- _Task brief_
Search the entries for the word "Toggle". Copy every line that holds it.

- _Information provided_
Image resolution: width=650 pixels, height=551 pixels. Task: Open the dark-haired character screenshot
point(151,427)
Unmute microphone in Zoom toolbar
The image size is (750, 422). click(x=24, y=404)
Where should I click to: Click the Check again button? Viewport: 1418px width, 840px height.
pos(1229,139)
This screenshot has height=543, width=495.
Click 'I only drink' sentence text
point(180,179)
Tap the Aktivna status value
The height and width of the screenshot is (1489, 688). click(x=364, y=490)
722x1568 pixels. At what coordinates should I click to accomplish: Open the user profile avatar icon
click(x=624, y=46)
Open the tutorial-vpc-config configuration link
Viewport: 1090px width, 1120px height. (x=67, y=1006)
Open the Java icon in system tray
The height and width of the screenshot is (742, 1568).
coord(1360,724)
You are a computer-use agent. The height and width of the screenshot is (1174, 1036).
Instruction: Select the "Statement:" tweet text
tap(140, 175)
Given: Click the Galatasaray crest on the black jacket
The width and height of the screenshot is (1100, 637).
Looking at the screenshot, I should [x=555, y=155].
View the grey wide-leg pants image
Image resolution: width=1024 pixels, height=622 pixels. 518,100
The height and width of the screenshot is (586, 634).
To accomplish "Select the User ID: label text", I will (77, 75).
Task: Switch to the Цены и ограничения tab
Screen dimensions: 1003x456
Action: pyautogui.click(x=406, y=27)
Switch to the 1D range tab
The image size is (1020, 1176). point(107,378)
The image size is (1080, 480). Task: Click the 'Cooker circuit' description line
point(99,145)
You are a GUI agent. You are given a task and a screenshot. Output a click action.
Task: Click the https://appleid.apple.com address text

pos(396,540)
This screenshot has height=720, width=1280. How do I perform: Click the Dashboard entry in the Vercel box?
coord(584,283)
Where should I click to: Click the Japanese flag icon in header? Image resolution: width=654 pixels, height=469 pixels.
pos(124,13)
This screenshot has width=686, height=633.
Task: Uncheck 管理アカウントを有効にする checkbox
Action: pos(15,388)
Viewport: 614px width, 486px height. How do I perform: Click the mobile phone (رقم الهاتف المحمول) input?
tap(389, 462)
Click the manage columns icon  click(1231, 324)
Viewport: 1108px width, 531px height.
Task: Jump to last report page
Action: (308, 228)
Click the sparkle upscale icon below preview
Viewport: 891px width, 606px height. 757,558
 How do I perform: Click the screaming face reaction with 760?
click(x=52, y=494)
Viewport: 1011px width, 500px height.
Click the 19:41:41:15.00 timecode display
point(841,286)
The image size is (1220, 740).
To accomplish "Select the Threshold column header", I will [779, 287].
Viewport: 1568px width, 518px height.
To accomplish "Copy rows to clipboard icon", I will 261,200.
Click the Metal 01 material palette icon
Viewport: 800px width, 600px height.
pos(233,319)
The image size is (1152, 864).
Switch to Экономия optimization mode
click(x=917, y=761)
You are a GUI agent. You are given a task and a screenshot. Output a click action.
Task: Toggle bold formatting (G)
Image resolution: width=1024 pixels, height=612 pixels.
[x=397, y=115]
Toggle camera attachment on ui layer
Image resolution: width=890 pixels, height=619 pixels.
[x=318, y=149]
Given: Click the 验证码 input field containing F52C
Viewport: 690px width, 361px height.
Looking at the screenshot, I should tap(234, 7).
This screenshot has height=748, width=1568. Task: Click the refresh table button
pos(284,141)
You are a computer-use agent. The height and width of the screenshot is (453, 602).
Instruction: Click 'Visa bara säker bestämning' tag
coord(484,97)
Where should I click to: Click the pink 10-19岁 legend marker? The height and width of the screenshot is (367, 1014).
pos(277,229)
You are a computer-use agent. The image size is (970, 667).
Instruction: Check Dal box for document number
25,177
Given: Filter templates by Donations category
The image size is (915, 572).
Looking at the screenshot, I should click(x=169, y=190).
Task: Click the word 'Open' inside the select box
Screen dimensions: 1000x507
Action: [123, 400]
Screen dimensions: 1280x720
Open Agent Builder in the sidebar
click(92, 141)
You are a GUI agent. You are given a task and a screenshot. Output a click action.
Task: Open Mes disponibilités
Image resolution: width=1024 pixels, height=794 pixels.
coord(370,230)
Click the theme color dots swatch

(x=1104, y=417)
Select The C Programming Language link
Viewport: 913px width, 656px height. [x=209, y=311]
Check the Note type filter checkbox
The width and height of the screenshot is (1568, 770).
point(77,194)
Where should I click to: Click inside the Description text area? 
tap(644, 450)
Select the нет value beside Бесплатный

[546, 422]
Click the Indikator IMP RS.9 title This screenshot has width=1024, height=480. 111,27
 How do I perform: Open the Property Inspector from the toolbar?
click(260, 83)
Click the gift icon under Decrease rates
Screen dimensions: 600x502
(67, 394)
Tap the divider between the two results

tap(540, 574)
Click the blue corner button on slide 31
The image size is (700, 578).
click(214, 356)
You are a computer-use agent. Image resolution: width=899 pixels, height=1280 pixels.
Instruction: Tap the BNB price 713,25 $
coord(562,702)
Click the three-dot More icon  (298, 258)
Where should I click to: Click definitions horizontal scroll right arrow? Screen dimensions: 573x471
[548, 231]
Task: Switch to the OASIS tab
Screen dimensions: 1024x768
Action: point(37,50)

- _Completed exercise_
Task: Toggle bold formatting (G)
Toggle camera attachment on ui layer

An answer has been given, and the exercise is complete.